When the professor goes on to shoot him, Hannay’s startled eyes close, he slumps to the floor, and our view fades to black. Jordan has every reason to believe that he has killed Hannay. But Hitchcock is playing him for a sucker. The professor’s fate is in the hands of the film’s author as surely as Hannay’s is. They are both subjects of Hitchcock’s camera. The professor believes he has the power to write Hannay’s future (or lack thereof), but he, too, dwells within a world whose real author is Hitchcock.
In passages such as this, Hitchcock asserts an affinity between a villain’s murderous gesture and a gesture he performs with the camera. In other passages Hitchcock makes the camera assume a villain’s point of view or frames the villain staring into the depths of the frame in a way that makes of him a veritable stand-in for the camera. In such cases Hitchcock associates the camera’s passive aspect, not its agency, with villainy. Hence those passages are akin to the Hitchcock passages that portray guilty acts of viewing. When Norman Bates views Marion Crane (Janet Leigh) through his secret peephole, for example, this is not an instance of a villain’s self-nomination. Unbeknownst to Norman, he is being “nominated” by Hitchcock, who performs a gesture with the camera that links Norman’s villainous act of viewing with our own.

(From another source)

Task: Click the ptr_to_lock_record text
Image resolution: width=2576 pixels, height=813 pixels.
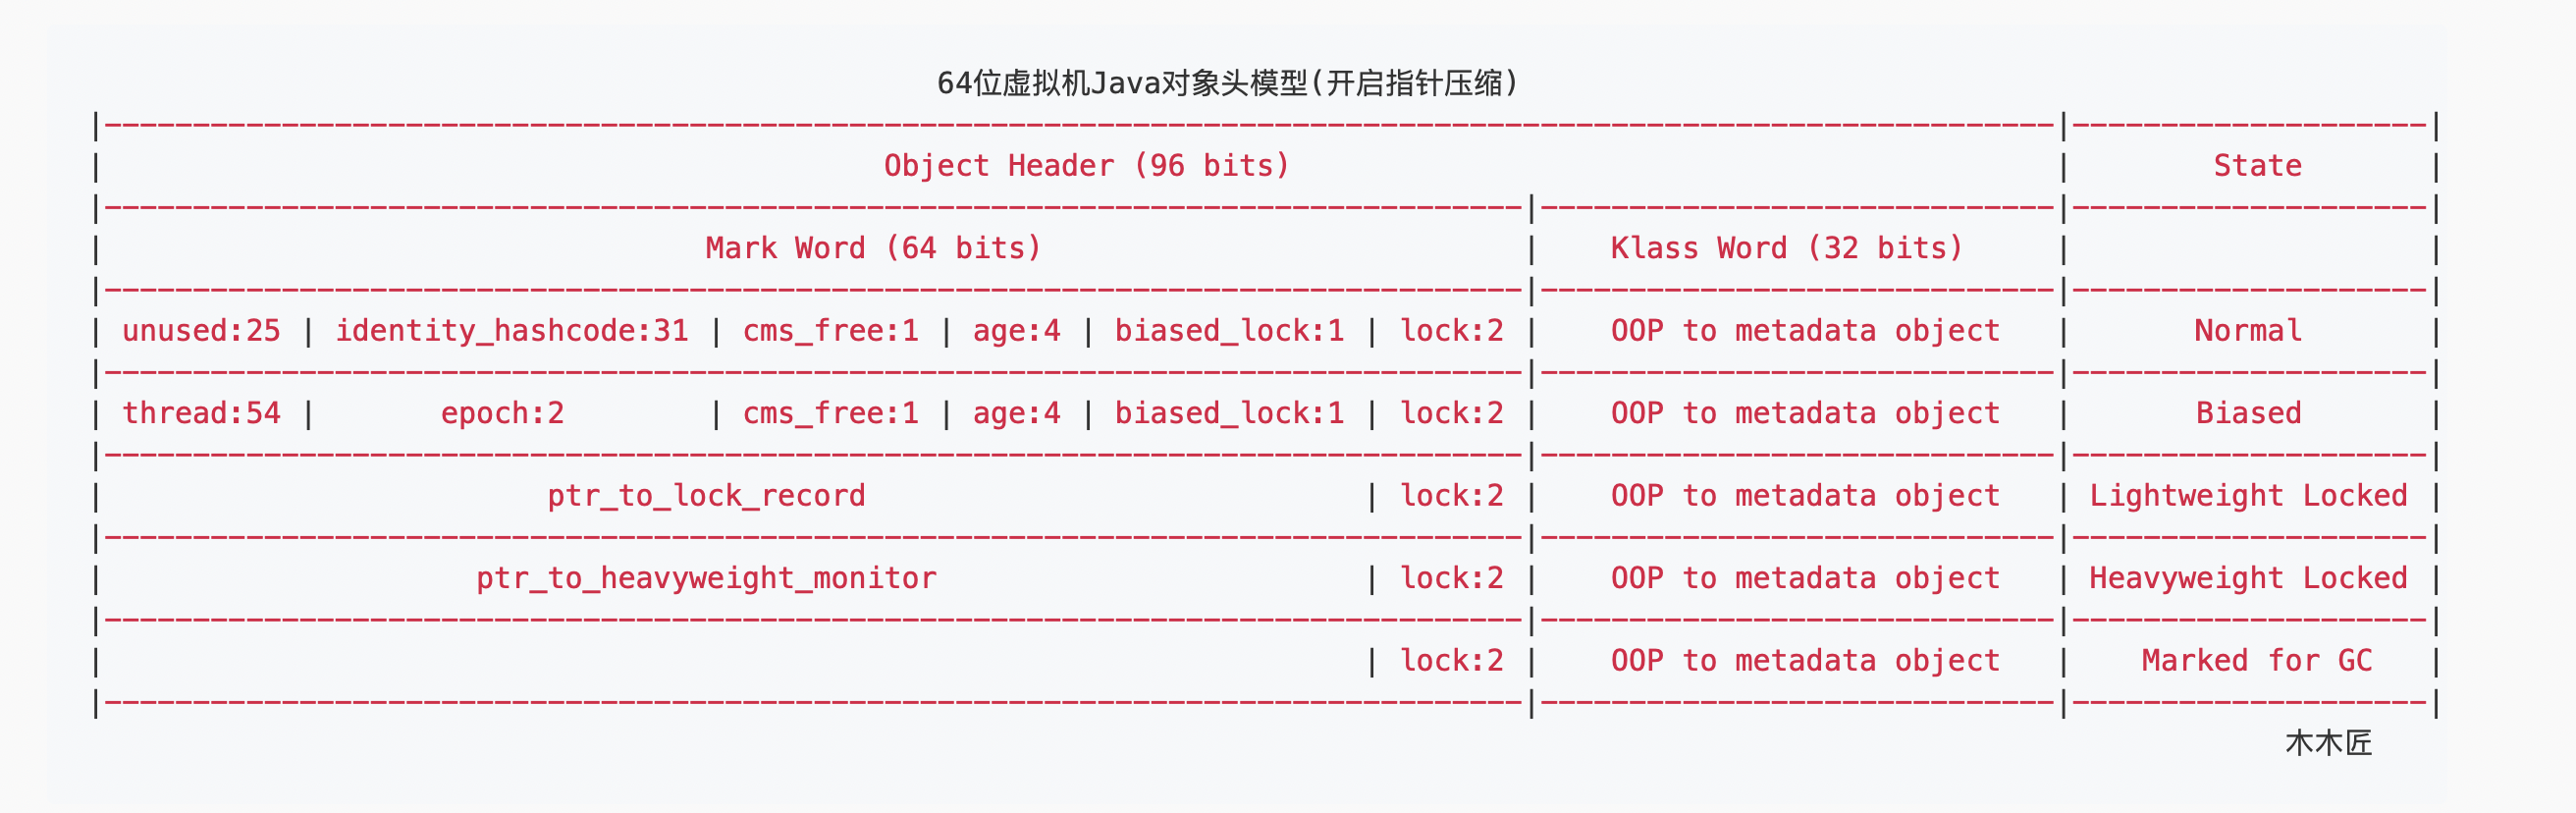Action: 706,496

In The Lodger there is an astonishing sequence that begins with a shot of the lodger, with a trace of what appears to be the knowing smile of a villain, looking directly into the camera. The fact that the sequence begins with this shot, which provides us with no way of knowing where he is located within the projected world or who or what he is looking at, enhances our unsettling impression that unlike Norman, who seems oblivious of our looking at him looking at Marion through his peephole, the lodger seems to be aware that we are looking at him; indeed, he seems to be returning our gaze, the way in the most chilling moment of Rear Window (1954) the murderer Thorwald (Raymond Burr), suddenly becoming aware that Jeff (James Stewart) is looking at him from his apartment across the courtyard, meets Jeff’s gaze. If the lodger is capable of returning our gaze, must he not possess more than merely human powers, powers worthy of the villains of nineteenth-century theatrical melodramas, powers the all-too-trusting Daisy does not suspect he possesses?

Figure 2.3
The next shot, however, from the lodger’s point of view, retroactively places him in the audience for Daisy’s fashion show. For a moment we are reassured by the explanation this shot provides. Evidently, this character does not possess the power to overleap the barrier separating our world from his world. He is an ordinary spectator who takes pleasure in looking at Daisy, just as we do. Then it may well strike us that this ordinary viewer might not be so innocent after all. Perhaps no viewer is. The passage does not declare the lodger to be an embodiment of pure Evil, but neither does it declare him to be innocent. Rather, it opens our eyes to the fact that we do not really know him. For all we know, these shots are saying, this subject of the camera—any subject of the camera—could be a murderer. In the face of the camera the lodger is only a human being, as we are, not the embodiment of an occult, supernatural force. But to be human is to be capable of murder.